# Baselines

This notebook contains the baseline model that only predicts the most common class.

## Imports

In [None]:
import os
import numpy as np
from dotenv import load_dotenv, find_dotenv
import sys

sys.path.append(os.path.dirname(find_dotenv()))

In [None]:
#Import the file_handler.py file
from py_scripts.file_handler import read_csv_file

#Read the data
X, Y = read_csv_file("clean.csv")

In [None]:
#Splitting the data into train and test
from sklearn.model_selection import train_test_split

X_train, X_test, Y_train, Y_test = train_test_split(X, Y, test_size=0.2)

## Implementing the baseline (Most Frequent Class)
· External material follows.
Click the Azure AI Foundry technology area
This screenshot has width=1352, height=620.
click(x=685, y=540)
This baseline is a simple model that predicts the most frequent class in the training set.

In [None]:
def flatten(list):
    return [item for sublist in list for item in sublist]

In [None]:
#Predict the most frequent class
from sklearn.dummy import DummyClassifier

dummy_clf = DummyClassifier(strategy="most_frequent")
dummy_clf.fit(flatten(X_train), flatten(Y_train))

In [None]:
#Flatten
X_test_flatten = flatten(X_test)

#Predict
Y_pred = dummy_clf.predict(X_test_flatten)

## Evaluting the model

In [None]:
#Evalute the model on the test set, F1 score, precision, recall
from sklearn.metrics import classification_report

print(classification_report(flatten(Y_test), Y_pred, zero_division=1))
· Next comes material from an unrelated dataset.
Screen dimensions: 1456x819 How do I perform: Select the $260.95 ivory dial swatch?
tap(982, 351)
The most frequent class is the class O, which is the class that represents outside of entities.

However, since the system predicts the most frequent class, it will not be able to predict any entities that are of interest to us.

## Implementing another baseline (Random)

In [None]:
#Random prediction
dummy_random = DummyClassifier(strategy="stratified")
dummy_random.fit(flatten(X_train), flatten(Y_train))

In [None]:
#Flatten
X_test_flatten = flatten(X_test)

#Predict
Y_pred = dummy_random.predict(X_test_flatten)

In [None]:
#Evalute the model on the test set, F1 score, precision, recall
from sklearn.metrics import classification_report

print(classification_report(flatten(Y_test), Y_pred, zero_division=1))

##